How the war in the Middle East is driving up shipping costs


Shipping containers are unloaded from ships at a container terminal at the Port of Long Beach-Port of Los Angeles complex in Los Angeles, California, U.S., April 7, 2021.— Reuters

LONDON: Iran’s closure of the Strait of Hormuz trade route in the Middle East war is raising the costs of shipping fuel and goods around the world, industry data shows.

Prices have risen due to falling capacity, and ships remain in the Gulf for fear of being attacked if they set sail. Other ships are taking long and expensive alternative routes to avoid the strait, while reduced oil flows have driven up the price of ship fuel.

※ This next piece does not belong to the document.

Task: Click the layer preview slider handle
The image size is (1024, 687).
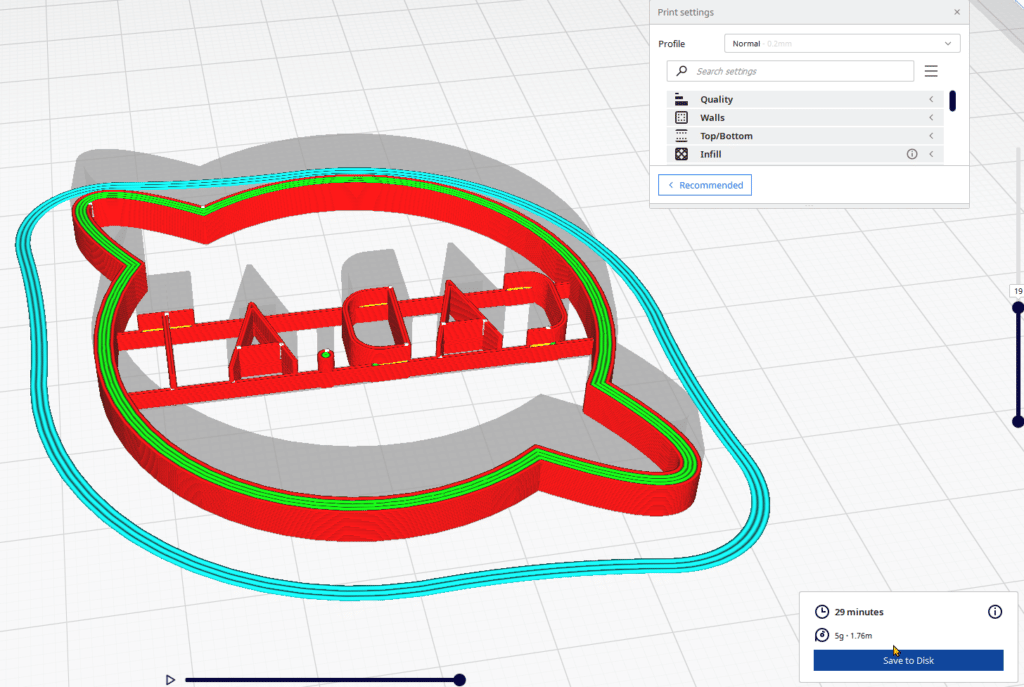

“We’ve had to stop bookings… to and from the upper Gulf region because we can’t get ships in and out,” Rolf Habben Jansen, chief executive of major container shipping line Hapag-Lloyd, said last week, estimating that the war had increased costs by “$40, 50 million a week.”

“A big part of that is fuel prices, but also in categories like insurance or container storage and inland shipping, we’ve seen costs rise and we have six ships that we can’t use today, which reduces available capacity,” he told a news conference.

Here are five data indicators of how the crisis is driving up shipping costs.

Tanker rental

The cost of chartering a tanker multiplied after US and Israeli forces began attacking Iran on February 28, prompting retaliatory attacks across the region.

For a major Suezmax-class crude carrier, average “earnings” – a standard proxy for charter costs – have more than tripled since February 26 to more than $330,000 a day, according to maritime research group Clarksons.

For transporters of liquefied natural gas on a reference route between the United States and Japan, the measure also tripled in that period to $90,000 per day.

Oil shipment

The overall cost of shipping oil soared after the war broke out, said transportation pricing specialist Peter Norfolk of Platts, part of S&P Global Energy.

A satellite image shows an oil terminal on Kharg Island, Iran, on February 25, 2026. – Reuters
A satellite image shows an oil terminal on Kharg Island, Iran, on February 25, 2026. – Reuters

From $46 per metric ton in late February, the cost of shipping crude oil from the Gulf to China on a giant VLCC-class tanker nearly tripled in a few days, then declined to around $64 in late March, he said. AFP on Mondays.

“Of course, there are actually barely any uploads happening at the moment,” he noted.

About a fifth of the world’s crude oil and liquefied natural gas passes through the strait in peacetime.

Container costs

The benchmark spot price for shipping a 40-foot container has increased by 20 to 25% on major routes from the Far East to Europe and the US West Coast, according to consultancy Maritime Services International.

The price has reached between $2,200 and $2,700 for a 40-foot container on that European route, he said.

“War surcharges have caused rates from the Far East to the Middle East Gulf and Red Sea to increase by almost 200%” from February 20 to March 20, it said in a report.

“Traffic through the SoH (Strait of Hormuz) has been severely limited, with carriers suspending bookings, diverting vessels and offloading cargo at alternative safe regional hubs.”

Increase in fuel for boats

The price of fuel that powers ships nearly doubled after the war broke out, reaching a high of $1,053 per metric ton on March 20.

On March 31 it amounted to more than $936, compared to $540 on the eve of the war, according to market data from the financial platform Factset.